[Saved data entries]
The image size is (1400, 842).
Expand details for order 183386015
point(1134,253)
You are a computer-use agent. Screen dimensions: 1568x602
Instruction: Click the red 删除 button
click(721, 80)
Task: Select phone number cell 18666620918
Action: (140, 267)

*TASK DETAILS*.
The records above must be set down again exactly as written.

*RESPONSE*.
The image size is (1400, 842).
Expand details for order 183386015
point(1134,253)
You are a computer-use agent. Screen dimensions: 1568x602
Instruction: Click the red 删除 button
click(721, 80)
Task: Select phone number cell 18666620918
Action: (140, 267)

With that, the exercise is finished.